- [SUPPLIED TEXT]:
----

Technically, a Coburg is a kind of cob, the only difference being that a cob does not get cut before going in the oven, though these days, there is no real distinction really. There are variations on the Coburg cuts though; sometimes several cuts are made in a chess board fashion which expands to make a porcupine loaf, which is also known as a college loaf or a Manchester loaf. Alternatively, the top of the dough gets quickly stabbed with a piece of wood spiked with lots of nails. A bit hardcore that one.

----

- [RECORDED INFORMATION]:
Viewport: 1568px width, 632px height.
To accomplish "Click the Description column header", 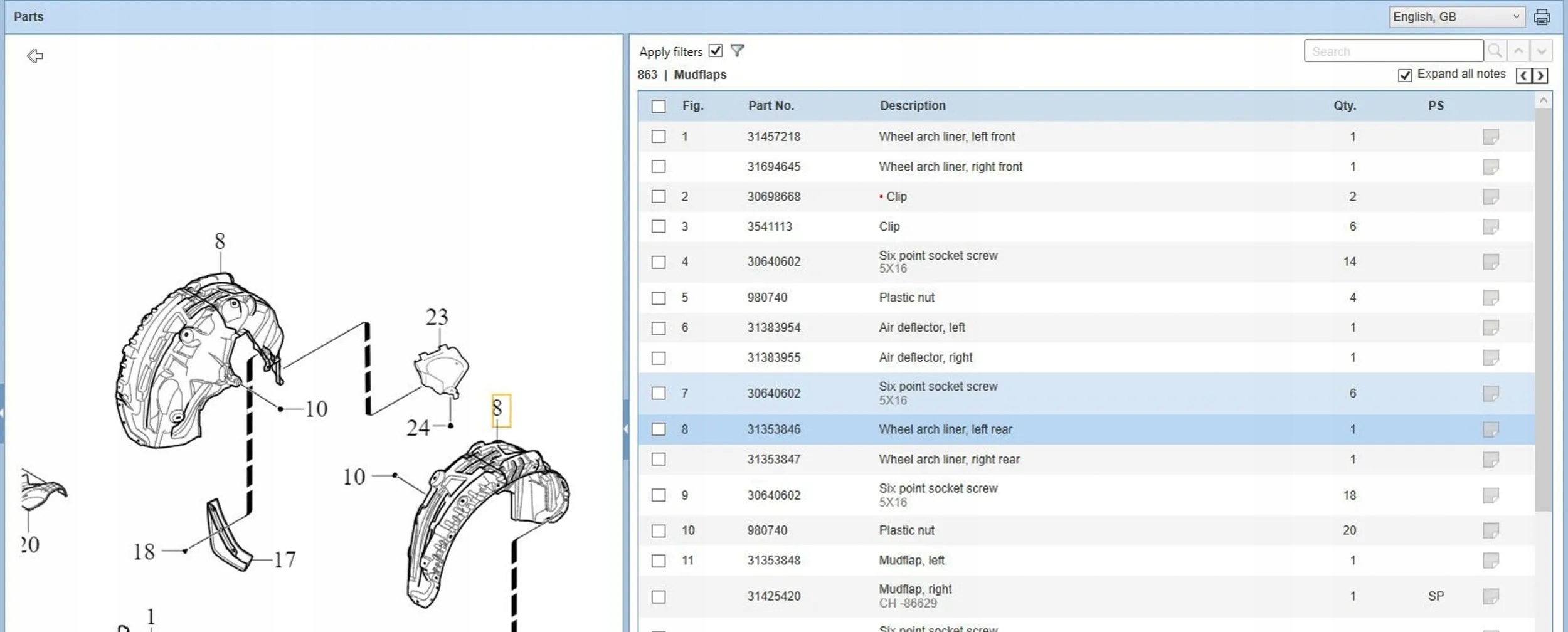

----

- [OBJECTIVE]:
In the passage on the Coburg loaf, what two other names does the porcupine loaf go by?

- [THE COMPLETED TASK]:
College loaf and Manchester loaf.